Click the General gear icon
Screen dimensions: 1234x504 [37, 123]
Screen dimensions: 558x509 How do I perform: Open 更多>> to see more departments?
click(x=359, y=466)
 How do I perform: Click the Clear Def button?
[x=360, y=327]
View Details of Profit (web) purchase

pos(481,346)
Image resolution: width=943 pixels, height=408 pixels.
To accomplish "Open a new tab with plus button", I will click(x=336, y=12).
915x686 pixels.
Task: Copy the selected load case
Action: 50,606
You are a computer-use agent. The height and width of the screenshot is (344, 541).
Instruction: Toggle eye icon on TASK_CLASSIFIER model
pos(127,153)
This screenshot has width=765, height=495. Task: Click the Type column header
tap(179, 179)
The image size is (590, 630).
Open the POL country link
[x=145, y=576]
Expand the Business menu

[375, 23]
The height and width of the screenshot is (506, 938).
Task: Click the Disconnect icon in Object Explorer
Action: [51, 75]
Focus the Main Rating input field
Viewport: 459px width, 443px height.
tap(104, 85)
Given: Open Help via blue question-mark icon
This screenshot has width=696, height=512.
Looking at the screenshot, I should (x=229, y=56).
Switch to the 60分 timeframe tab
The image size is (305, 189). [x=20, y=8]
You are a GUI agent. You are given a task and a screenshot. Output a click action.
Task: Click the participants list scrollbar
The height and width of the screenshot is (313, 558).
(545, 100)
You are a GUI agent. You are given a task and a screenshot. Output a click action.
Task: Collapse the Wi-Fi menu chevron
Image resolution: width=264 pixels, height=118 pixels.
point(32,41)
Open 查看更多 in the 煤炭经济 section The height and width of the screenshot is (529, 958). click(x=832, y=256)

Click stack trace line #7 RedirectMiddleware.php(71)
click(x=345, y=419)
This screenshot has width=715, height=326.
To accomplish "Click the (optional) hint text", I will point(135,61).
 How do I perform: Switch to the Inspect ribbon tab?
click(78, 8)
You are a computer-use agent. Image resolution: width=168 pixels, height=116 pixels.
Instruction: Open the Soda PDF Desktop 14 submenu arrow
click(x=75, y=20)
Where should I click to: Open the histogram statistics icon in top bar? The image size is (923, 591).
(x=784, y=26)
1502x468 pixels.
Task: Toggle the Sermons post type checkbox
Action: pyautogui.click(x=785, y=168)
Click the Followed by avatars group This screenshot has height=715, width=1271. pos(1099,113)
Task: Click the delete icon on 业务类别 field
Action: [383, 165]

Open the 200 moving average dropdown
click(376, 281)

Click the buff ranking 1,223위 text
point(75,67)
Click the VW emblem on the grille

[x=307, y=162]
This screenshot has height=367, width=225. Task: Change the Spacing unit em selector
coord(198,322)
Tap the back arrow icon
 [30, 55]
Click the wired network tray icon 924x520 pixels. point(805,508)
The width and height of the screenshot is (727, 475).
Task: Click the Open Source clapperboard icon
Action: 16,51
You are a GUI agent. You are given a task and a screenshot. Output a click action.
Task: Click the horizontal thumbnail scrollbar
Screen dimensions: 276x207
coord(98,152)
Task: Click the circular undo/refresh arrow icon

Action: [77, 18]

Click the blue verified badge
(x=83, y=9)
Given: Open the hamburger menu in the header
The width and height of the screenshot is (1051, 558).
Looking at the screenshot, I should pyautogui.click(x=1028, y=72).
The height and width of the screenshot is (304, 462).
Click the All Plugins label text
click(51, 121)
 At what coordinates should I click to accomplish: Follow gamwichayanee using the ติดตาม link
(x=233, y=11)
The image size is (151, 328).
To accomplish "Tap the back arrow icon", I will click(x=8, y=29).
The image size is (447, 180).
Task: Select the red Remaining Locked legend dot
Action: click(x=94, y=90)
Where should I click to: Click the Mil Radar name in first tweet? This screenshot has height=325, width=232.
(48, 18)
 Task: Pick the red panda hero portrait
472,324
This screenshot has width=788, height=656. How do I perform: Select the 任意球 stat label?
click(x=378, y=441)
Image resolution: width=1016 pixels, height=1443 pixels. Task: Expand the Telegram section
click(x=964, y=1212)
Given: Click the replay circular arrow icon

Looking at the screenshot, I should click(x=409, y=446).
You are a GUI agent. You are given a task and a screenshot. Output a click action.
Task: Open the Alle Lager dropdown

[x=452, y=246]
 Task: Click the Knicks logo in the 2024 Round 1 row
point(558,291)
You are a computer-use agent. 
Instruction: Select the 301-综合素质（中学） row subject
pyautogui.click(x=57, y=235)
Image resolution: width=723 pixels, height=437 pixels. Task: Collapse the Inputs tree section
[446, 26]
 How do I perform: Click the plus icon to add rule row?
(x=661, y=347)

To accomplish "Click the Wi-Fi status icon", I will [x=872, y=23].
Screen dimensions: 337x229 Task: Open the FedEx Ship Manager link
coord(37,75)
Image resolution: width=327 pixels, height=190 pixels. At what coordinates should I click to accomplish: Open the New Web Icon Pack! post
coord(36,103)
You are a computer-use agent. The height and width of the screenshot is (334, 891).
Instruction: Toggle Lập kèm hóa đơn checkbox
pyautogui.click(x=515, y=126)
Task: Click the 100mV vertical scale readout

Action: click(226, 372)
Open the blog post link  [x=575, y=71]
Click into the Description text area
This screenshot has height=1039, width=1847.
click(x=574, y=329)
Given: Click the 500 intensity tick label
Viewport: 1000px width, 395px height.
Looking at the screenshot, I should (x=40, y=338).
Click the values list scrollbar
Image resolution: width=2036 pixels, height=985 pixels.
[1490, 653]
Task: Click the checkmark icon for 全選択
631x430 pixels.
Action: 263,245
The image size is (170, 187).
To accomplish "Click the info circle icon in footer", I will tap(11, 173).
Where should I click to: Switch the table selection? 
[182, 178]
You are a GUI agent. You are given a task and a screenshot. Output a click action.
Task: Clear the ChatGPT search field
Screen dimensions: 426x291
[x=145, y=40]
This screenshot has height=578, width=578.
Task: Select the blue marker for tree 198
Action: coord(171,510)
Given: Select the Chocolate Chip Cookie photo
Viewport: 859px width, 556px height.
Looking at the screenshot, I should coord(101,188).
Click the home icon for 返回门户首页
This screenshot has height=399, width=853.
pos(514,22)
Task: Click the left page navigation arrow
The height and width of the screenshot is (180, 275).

= = = =

TRY IT
Print every record above once more, exactly as written.

OUTPUT FOR THIS TASK
Click the General gear icon
Screen dimensions: 1234x504 [37, 123]
Screen dimensions: 558x509 How do I perform: Open 更多>> to see more departments?
click(x=359, y=466)
 How do I perform: Click the Clear Def button?
[x=360, y=327]
View Details of Profit (web) purchase

pos(481,346)
Image resolution: width=943 pixels, height=408 pixels.
To accomplish "Open a new tab with plus button", I will click(x=336, y=12).
915x686 pixels.
Task: Copy the selected load case
Action: 50,606
You are a computer-use agent. The height and width of the screenshot is (344, 541).
Instruction: Toggle eye icon on TASK_CLASSIFIER model
pos(127,153)
This screenshot has width=765, height=495. Task: Click the Type column header
tap(179, 179)
The image size is (590, 630).
Open the POL country link
[x=145, y=576]
Expand the Business menu

[375, 23]
The height and width of the screenshot is (506, 938).
Task: Click the Disconnect icon in Object Explorer
Action: [51, 75]
Focus the Main Rating input field
Viewport: 459px width, 443px height.
tap(104, 85)
Given: Open Help via blue question-mark icon
This screenshot has width=696, height=512.
Looking at the screenshot, I should (x=229, y=56).
Switch to the 60分 timeframe tab
The image size is (305, 189). [x=20, y=8]
You are a GUI agent. You are given a task and a screenshot. Output a click action.
Task: Click the participants list scrollbar
The height and width of the screenshot is (313, 558).
(545, 100)
You are a GUI agent. You are given a task and a screenshot. Output a click action.
Task: Collapse the Wi-Fi menu chevron
Image resolution: width=264 pixels, height=118 pixels.
point(32,41)
Open 查看更多 in the 煤炭经济 section The height and width of the screenshot is (529, 958). click(x=832, y=256)

Click stack trace line #7 RedirectMiddleware.php(71)
click(x=345, y=419)
This screenshot has width=715, height=326.
To accomplish "Click the (optional) hint text", I will point(135,61).
 How do I perform: Switch to the Inspect ribbon tab?
click(78, 8)
You are a computer-use agent. Image resolution: width=168 pixels, height=116 pixels.
Instruction: Open the Soda PDF Desktop 14 submenu arrow
click(x=75, y=20)
Where should I click to: Open the histogram statistics icon in top bar? The image size is (923, 591).
(x=784, y=26)
1502x468 pixels.
Task: Toggle the Sermons post type checkbox
Action: pyautogui.click(x=785, y=168)
Click the Followed by avatars group This screenshot has height=715, width=1271. pos(1099,113)
Task: Click the delete icon on 业务类别 field
Action: [383, 165]

Open the 200 moving average dropdown
click(376, 281)

Click the buff ranking 1,223위 text
point(75,67)
Click the VW emblem on the grille

[x=307, y=162]
This screenshot has height=367, width=225. Task: Change the Spacing unit em selector
coord(198,322)
Tap the back arrow icon
 [30, 55]
Click the wired network tray icon 924x520 pixels. point(805,508)
The width and height of the screenshot is (727, 475).
Task: Click the Open Source clapperboard icon
Action: 16,51
You are a GUI agent. You are given a task and a screenshot. Output a click action.
Task: Click the horizontal thumbnail scrollbar
Screen dimensions: 276x207
coord(98,152)
Task: Click the circular undo/refresh arrow icon

Action: [77, 18]

Click the blue verified badge
(x=83, y=9)
Given: Open the hamburger menu in the header
The width and height of the screenshot is (1051, 558).
Looking at the screenshot, I should pyautogui.click(x=1028, y=72).
The height and width of the screenshot is (304, 462).
Click the All Plugins label text
click(51, 121)
 At what coordinates should I click to accomplish: Follow gamwichayanee using the ติดตาม link
(x=233, y=11)
The image size is (151, 328).
To accomplish "Tap the back arrow icon", I will click(x=8, y=29).
The image size is (447, 180).
Task: Select the red Remaining Locked legend dot
Action: click(x=94, y=90)
Where should I click to: Click the Mil Radar name in first tweet? This screenshot has height=325, width=232.
(48, 18)
 Task: Pick the red panda hero portrait
472,324
This screenshot has width=788, height=656. How do I perform: Select the 任意球 stat label?
click(x=378, y=441)
Image resolution: width=1016 pixels, height=1443 pixels. Task: Expand the Telegram section
click(x=964, y=1212)
Given: Click the replay circular arrow icon

Looking at the screenshot, I should click(x=409, y=446).
You are a GUI agent. You are given a task and a screenshot. Output a click action.
Task: Open the Alle Lager dropdown

[x=452, y=246]
 Task: Click the Knicks logo in the 2024 Round 1 row
point(558,291)
You are a computer-use agent. 
Instruction: Select the 301-综合素质（中学） row subject
pyautogui.click(x=57, y=235)
Image resolution: width=723 pixels, height=437 pixels. Task: Collapse the Inputs tree section
[446, 26]
 How do I perform: Click the plus icon to add rule row?
(x=661, y=347)

To accomplish "Click the Wi-Fi status icon", I will [x=872, y=23].
Screen dimensions: 337x229 Task: Open the FedEx Ship Manager link
coord(37,75)
Image resolution: width=327 pixels, height=190 pixels. At what coordinates should I click to accomplish: Open the New Web Icon Pack! post
coord(36,103)
You are a computer-use agent. The height and width of the screenshot is (334, 891).
Instruction: Toggle Lập kèm hóa đơn checkbox
pyautogui.click(x=515, y=126)
Task: Click the 100mV vertical scale readout

Action: click(226, 372)
Open the blog post link  [x=575, y=71]
Click into the Description text area
This screenshot has height=1039, width=1847.
click(x=574, y=329)
Given: Click the 500 intensity tick label
Viewport: 1000px width, 395px height.
Looking at the screenshot, I should (x=40, y=338).
Click the values list scrollbar
Image resolution: width=2036 pixels, height=985 pixels.
[1490, 653]
Task: Click the checkmark icon for 全選択
631x430 pixels.
Action: 263,245
The image size is (170, 187).
To accomplish "Click the info circle icon in footer", I will tap(11, 173).
Where should I click to: Switch the table selection? 
[182, 178]
You are a GUI agent. You are given a task and a screenshot. Output a click action.
Task: Clear the ChatGPT search field
Screen dimensions: 426x291
[x=145, y=40]
This screenshot has height=578, width=578.
Task: Select the blue marker for tree 198
Action: coord(171,510)
Given: Select the Chocolate Chip Cookie photo
Viewport: 859px width, 556px height.
Looking at the screenshot, I should coord(101,188).
Click the home icon for 返回门户首页
This screenshot has height=399, width=853.
pos(514,22)
Task: Click the left page navigation arrow
The height and width of the screenshot is (180, 275).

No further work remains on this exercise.